■ TEXTAUSZUG:
______________________________

Die typischen Anforderungen an Strategie- und Transaktionsberatungen
Strategie- und Transaktionsberatungen laufen in der Regel in zwei Hauptphasen ab. Die Kernanforderung der ersten Phase (Konzeptphase) besteht zumeist darin, Handlungsempfehlungen und Lösungskonzepte für ein Unternehmen oder einen Geschäftsbereich auf ein übergeordnetes Ziel hin zu entwickeln. Hierbei geht es um das Erreichen mittel- und langfristiger finanzieller, operativer und strategischer Ziele – sei es durch organische oder anorganische Veränderungen. In der nächsten Phase (Planungsphase) folgt in der Regel die Planung von übergeordneten Meilensteinen und Abhängigkeiten sowie die Detailplanung funktionaler Aktivitäten durch gemischte Projektteams von Mitarbeiter*innen des Mandanten und des Beratungsunternehmens. Diese setzen die Empfehlungen aus Phase Eins in ein Lösungskonzept um und leiten nachfolgend die Implementierung ein.
Phase 1: Wirtschaftsprüfer*innen sorgen für Effizienz und valide Daten
Der erste Arbeitsauftrag in der Konzeptphase ist es zumeist, die aktuelle Situation transparent und strukturiert darzustellen. Gesprochen wird in diesem Zusammenhang oft von einem „As-is-Blueprint“: Einer Darstellung des Ist-Zustands des Unternehmens oder eines Teilbereichs, die dann als Ausgangspunkt für die Planung von Veränderungen oder Verbesserungen dient. Wichtige Referenzpunkte ergeben sich in diesem Zusammenhang durch Kosten- und Mitarbeiterstrukturen, sogenannte „Baselines“, sowie durch Wertschöpfungsanalysen, die sich auf die Erhebung von Detailinformationen in Workshops und Experteninterviews stützen. Das Verfahren erinnert an eine Due-Diligence-Prüfung, bei der Berater*innen Vermögenswerte, operative Prozesse, technische Infrastruktur, Mitarbeiterstruktur und Kundenbeziehungen im Vorfeld von Fusionen oder Übernahmen kontrollieren. Hier wie dort besteht das Hauptziel der Analyse darin, potenzielle Risiken, Chancen, Stärken und Schwächen des Unternehmens zu identifizieren, um auf dieser Basis fundierte Entscheidungen treffen zu können.
Schon bei der Erstellung der Ist-Analyse zeigt sich der Vorteil, der für ein Unternehmen darin liegt, Beratungsaufträge an die WPG zu vergeben, die im eigenen Haus auch bereits den*die Abschlussprüfer*in stellt. Denn durch das vorangegangene Audit wissen die Teams der WPG natürlich genau, welche Finanzdaten für welche Bereiche vorliegen und wo diese zu finden sind. Die so erzielten Effizienzgewinne stellen wesentliche Faktoren für den Projekterfolg dar – insbesondere, wenn es um Reorganisationen, Kostensenkungen und Transaktionen wie etwa Desinvestitionen und Akquisitionen geht.

______________________________

■ ROHDATEN:
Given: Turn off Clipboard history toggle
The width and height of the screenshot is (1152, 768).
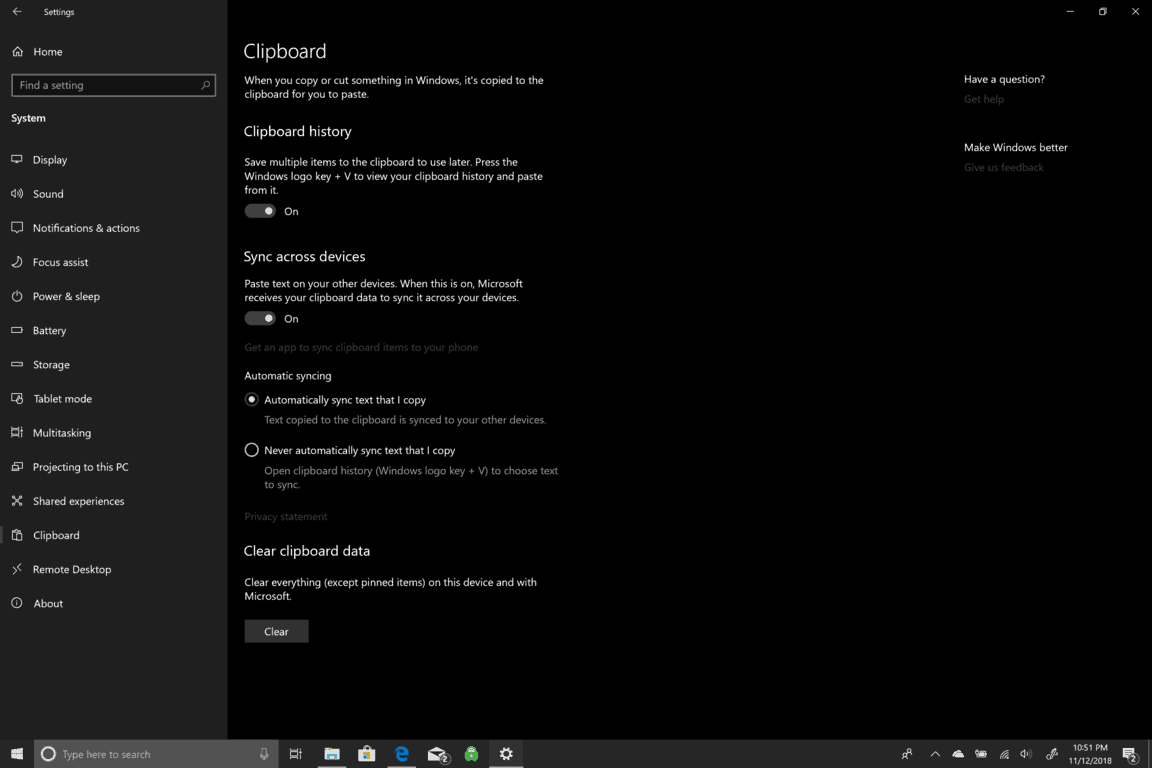Looking at the screenshot, I should pyautogui.click(x=260, y=211).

______________________________

■ SCHRIFTLICHE AUFGABE 1:
Welchen Namen trägt laut dem Textauszug die erste Phase von Strategie- und Transaktionsberatungen?
■ SCHRIFTLICHE AUFGABE 2:
Schreiben Sie aus dem Textauszug alles von „Schon bei der“ bis hinunter zu „und Akquisitionen geht.“ wortgetreu ab.
Die Daten sind eigenständiges Material und gehören nicht zum Textauszug.

■ ANTWORT 1:
Konzeptphase

■ ANTWORT 2:
Schon bei der Erstellung der Ist-Analyse zeigt sich der Vorteil, der für ein Unternehmen darin liegt, Beratungsaufträge an die WPG zu vergeben, die im eigenen Haus auch bereits den*die Abschlussprüfer*in stellt. Denn durch das vorangegangene Audit wissen die Teams der WPG natürlich genau, welche Finanzdaten für welche Bereiche vorliegen und wo diese zu finden sind. Die so erzielten Effizienzgewinne stellen wesentliche Faktoren für den Projekterfolg dar – insbesondere, wenn es um Reorganisationen, Kostensenkungen und Transaktionen wie etwa Desinvestitionen und Akquisitionen geht.